Robert Zubrin thinks Stock has it all wrong: the hazards of an inhabited Mars trip have been vastly overstated; he thinks we must go because the frontier is where invention happens. He's a visionary, he's Mars uber-alles. I think he sounds sorta nuts, but what do I know? I'm sitting in my little boxy book-lined room typing away on a tiny computer.

In the latest ish of Reason magazine, Tim Cavanaugh thinks we can get to Mars, but - and this is "trippy" in at least two senses of the word - we need to genetically modify humans on Earth first. Yep. Modify them so they'll be ready to handle the trip to Mars and...whatever they'll do there. It almost certainly has no mineral wealth to help pay back the costs. But it's the frontier, man! Imagine telling a bunch of venture capitalists that they'll need to help fund the engineering of humanoid "freaks" (although wouldn't you steer clear of that language?) to minimize the potential problems for the trip. "Here's the corker - and stick with me here guys, this is brilliant - we manufacture the Martians here on Earth first!"

Maybe I just lack imagination.

You can read about the oh-so-human problems and logistics of space travel - including, rather famously, what to do when you have to poo - in Mary Roach's hilarious and very well-researched Packing For Mars.

Who Was Chesley Bonestell?
A space artist who fired the imaginations of a million young space geeks before we'd ever gotten there.
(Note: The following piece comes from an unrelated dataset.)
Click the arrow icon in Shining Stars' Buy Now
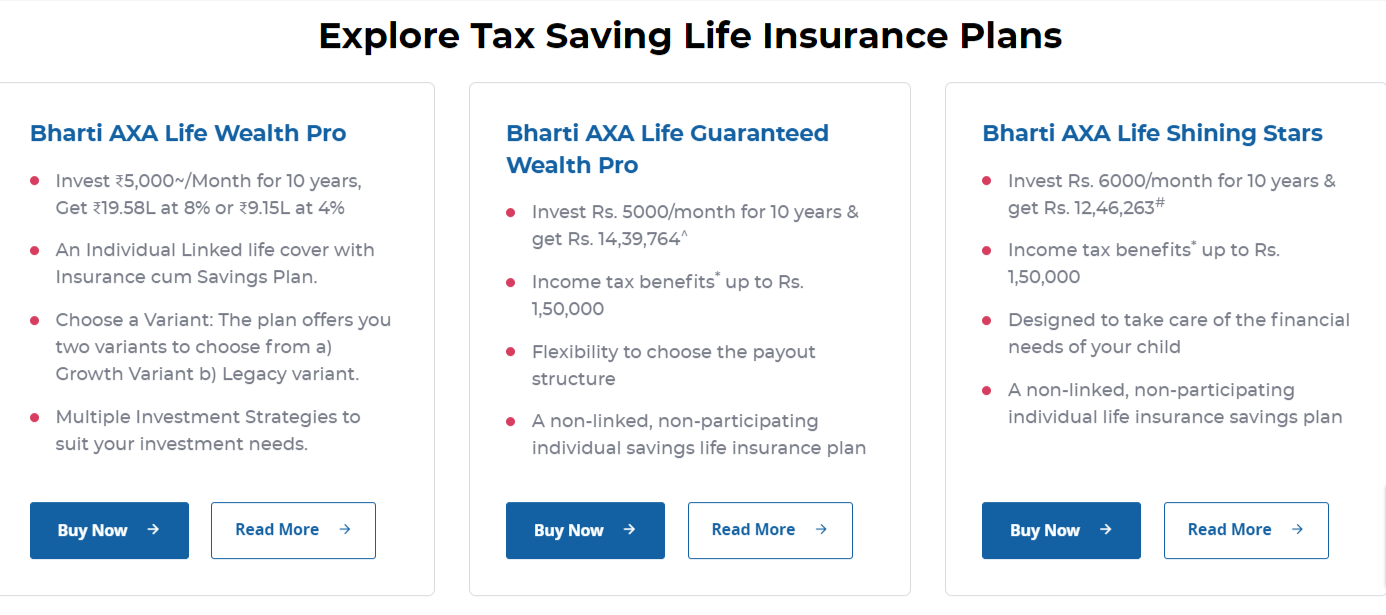Screen dimensions: 1386x615 pyautogui.click(x=1105, y=530)
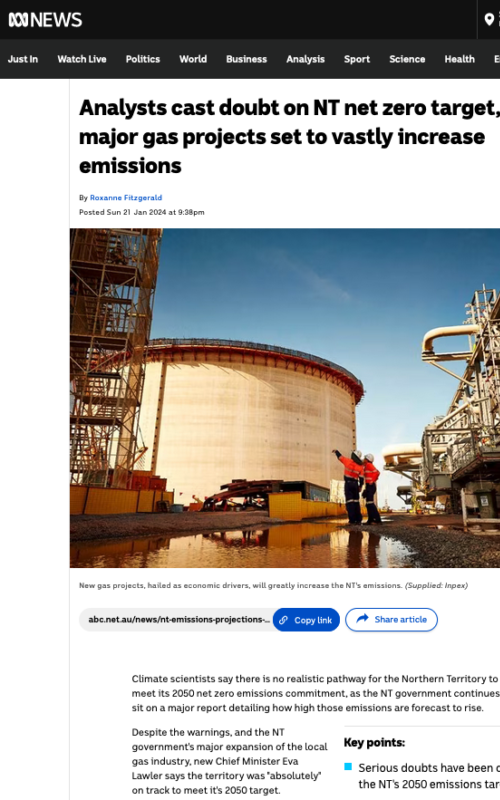Go to the Politics section
500x800 pixels.
click(x=143, y=59)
Check out the ingenium on Bonestell! He teamed up - in a matter of speaking - with Werner Von Braun, who wrote imagination-catching articles on space stations, space flight, space travel, etc. He was one of the MVNs (most valuable nazis) Unistat got over the Russians in the immediate aftermath of WWII. And it turns out he was almost uncanny in his predictions about how things would go in space, up to this point. But check out books from your library about Bonestell's artwork, or check out one of the pages devoted to him, like this one.

                                        A Bonestell landscape: the stuff of dreams

Micro-Gravity and DNA
Instead of actually going into space, it turns out we can simulate very low gravity conditions on Earth, using magnets. When fruit flies were levitated for x number of days versus control groups, 500 or so genes were affected, including ones that regulated body temperature, the immune response, and stress levels. See this article from Wired. So: space trips would seem to already by changing astronauts into "freaks" (I'm sure there's a better word), or...Something Else. The fruit flies had trouble reproducing and developed slowly. This is turning out to be a Hard Problem, eh?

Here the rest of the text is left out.